Venons-en aux personnages. Le premier à présenter est un monstre sacré. Popularité sans égale, surtout à cette période, charisme dingue et employé de la WWE depuis 1991: The Undertaker (que je raccourcirai Taker quelques-fois). Comme son nom l'indique, il interprète un homme aux pouvoirs surnaturels, mystérieux, à cheval entre la vie et la mort. Longs cheveux, grand manteau noir et chapeau, plusieurs fois champion du monde, cet homme a fait de l'or de cette gimmick destinée à échouer (le personnage incarné, pour plus de précision j'ai réalisé un lexique expliquant le terme. D'ailleurs je vous renverrai vers ce lexique pour les terme dont j'ai déjà expliqué la signification: Lien du lexique en question). On le surnomme le Deadman ou le Phenom. Il est par ailleurs invaincu à Wrestlemania, ce qui aura son importance. Il utilise le Tombstone Piledriver comme prise de finition (ou finisher/finish), ainsi que le Hell's Gate comme prise de soumission finale.

Le second est le Heart-Break Kid (HBK), le Showstopper, Mr. Wrestlemania, Shawn Michaels. Sa carrière chez WWE commence quant à lui en 1988 et il a gravi les échelons un à un jusqu'à devenir champion du monde en 1996. Il doit prendre une pause forcée en 1998 et ne reviendra qu'en 2002. C'est un excellent catcheur, le préféré de beaucoup de monde ayant suivi le catch dès les années 90 et 2000. Il est réputé pour avoir disputé parmi les plus grands matchs de l'histoire de Wrestlemania, et l'année précédente, à Wrestlemania XXIV, il a mis fin à la carrière d'une légende absolue du milieu, Ric Flair, dans un match très émouvant. Il utilise le Sweet Chin Music, un gros coup de pied dans la mâchoire, comme prise de finition.

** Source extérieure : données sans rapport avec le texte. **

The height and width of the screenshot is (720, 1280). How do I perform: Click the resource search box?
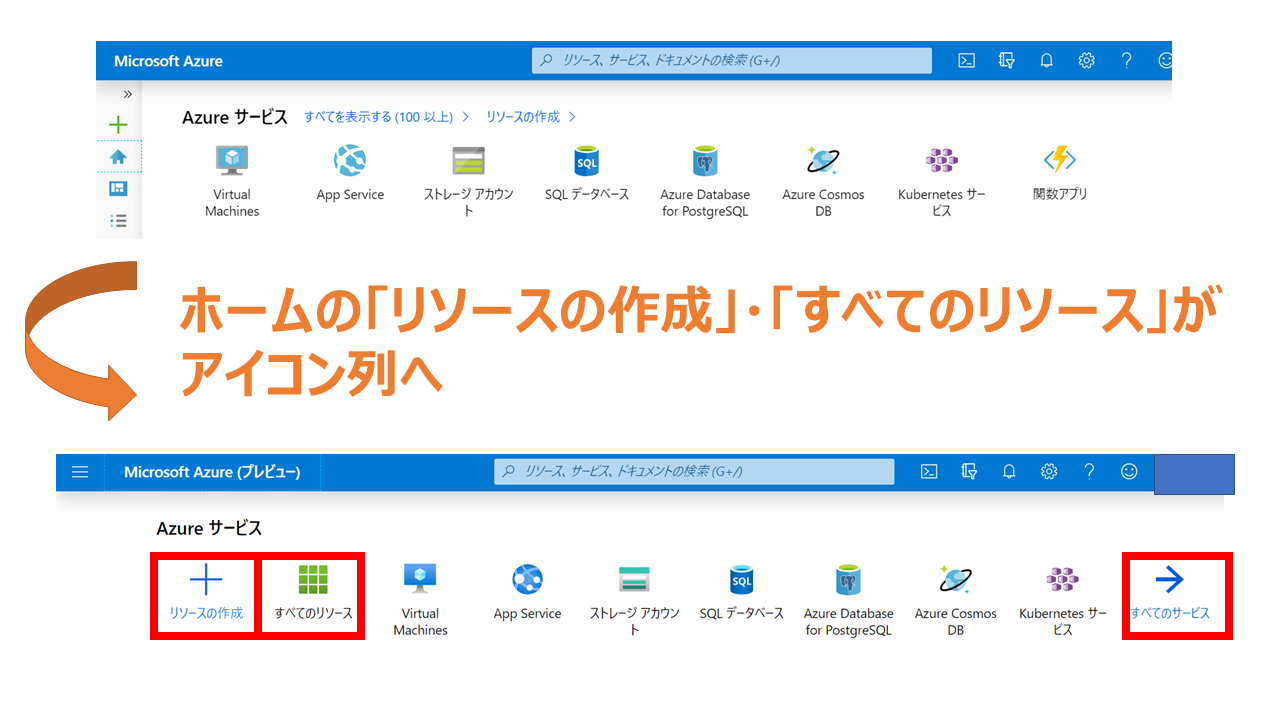(731, 60)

Le troisième et dernier à présenter est le meilleur ami de ce dernier, The Game, The Cerebral Assassin, The King of Kings, Triple H (ou HHH). Hunter Hearst Helmsley est l'un des grands personnages de WWE. Arrivé en 1995, gendre du grand patron Vince McMahon (qui est parti à la retraite en juillet 2022 suite à un scandale), c'est un catcheur versatile, pouvant camper le rôle de face ou de heel à la perfection. Plusieurs fois champion du monde lui-aussi, il n'interviendra que plus tard dans l'histoire. Il utilise le Pedigree comme prise de finition.

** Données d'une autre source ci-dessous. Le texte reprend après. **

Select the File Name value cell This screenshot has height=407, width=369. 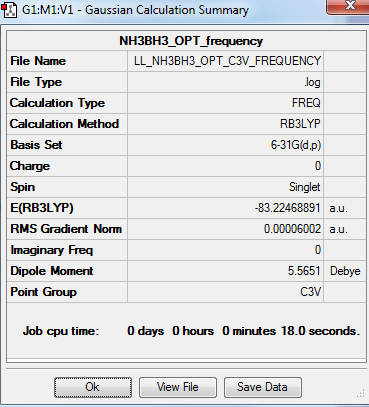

The Undertaker pendant son entrée au ring
HBK Shawn Michaels en 2008
Triple H, meilleur ami de Shawn Michaels
Il est enfin temps de commencer. Attachez vos ceintures, c'est parti pour 2009 nom de Zeus!

L'étincelle initiale

Comme dit précédemment, la première étape nous porte le 16 février 2009. La nuit précédente a vu le PPV No Way Out se dérouler. Sur le ring de RAW arrive un personnage qui n'a pas été présenté: J.B.L, ou John Bradshaw Layfield. Ce dernier campe un personnage de milliardaire texan ayant fait fortune à Wall Street. Il sort directement d'une rivalité avec rien de plus ni moins que Shawn Michaels. Ce dernier était au service de JBL car, selon la storyline, il était criblé de dettes. Et c'est justement à No Way Out que Shawn Michaels a enfin pu obtenir sa liberté en battant JBL.

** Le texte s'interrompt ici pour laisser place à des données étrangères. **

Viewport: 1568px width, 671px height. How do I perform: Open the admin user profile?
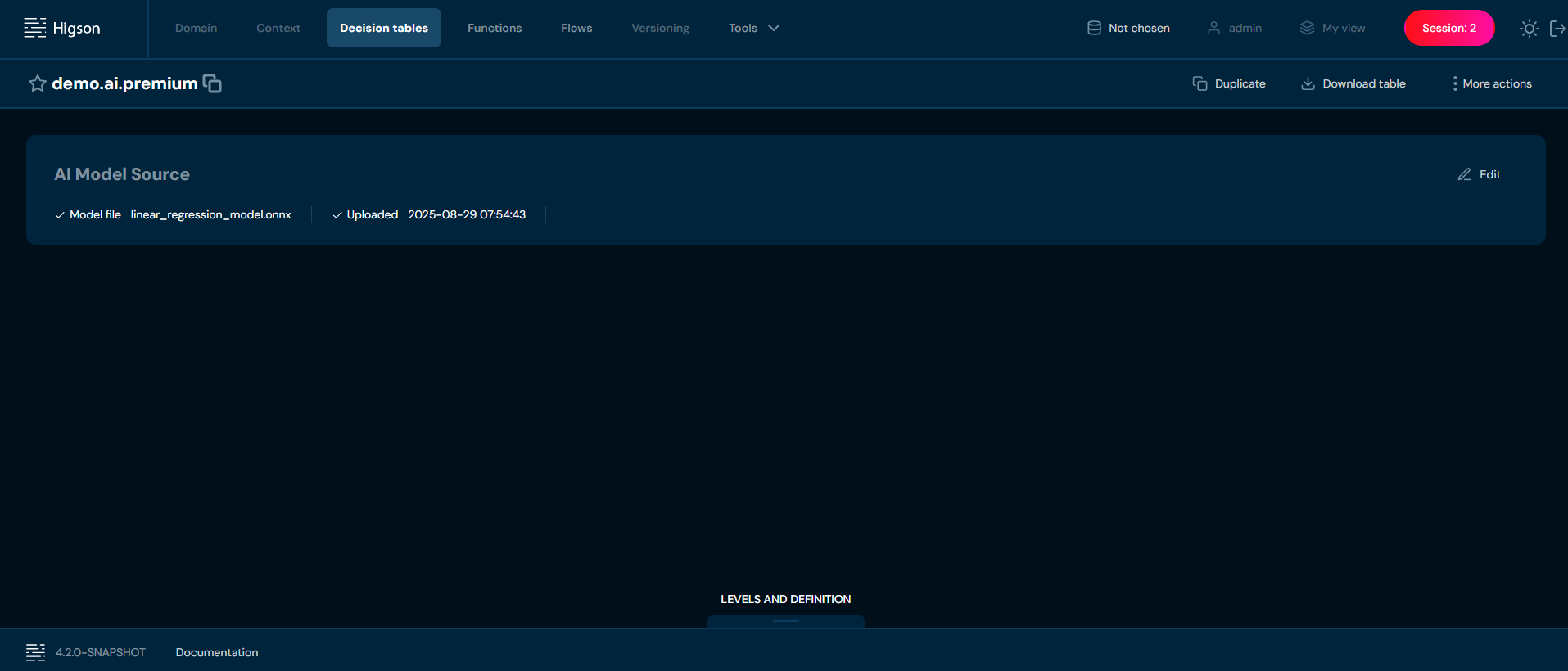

JBL prend le micro et nous fait une promo. Il s'adresse au public et fait part de l'idée de génie qu'il a eue: il veut battre The Undertaker à Wrestlemania 25, chez lui au Texas (le show se déroulait à Houston). Mais Shawn Michaels interrompt le segment et lui dit clairement que c'est lui qui ira défier le Taker à Wrestlemania. C'est lui Mr. Wrestlemania et lui rappelle qu'il a perdu contre lui à No Way Out. Il défie JBL à un match qu'il remportera la semaine suivante. Entre-temps, l'Undertaker perd surprenamment contre Vladimir Kozlov le lendemain à Smackdown. Kozlov est un catcheur ukrainien qui campait un personnage russe et qui était à ce moment encore invaincu en solo. Le 2 mars, Shawn Michaels devient le premier à battre Vladimir Kozlov et obtient le droit de challenger le Taker.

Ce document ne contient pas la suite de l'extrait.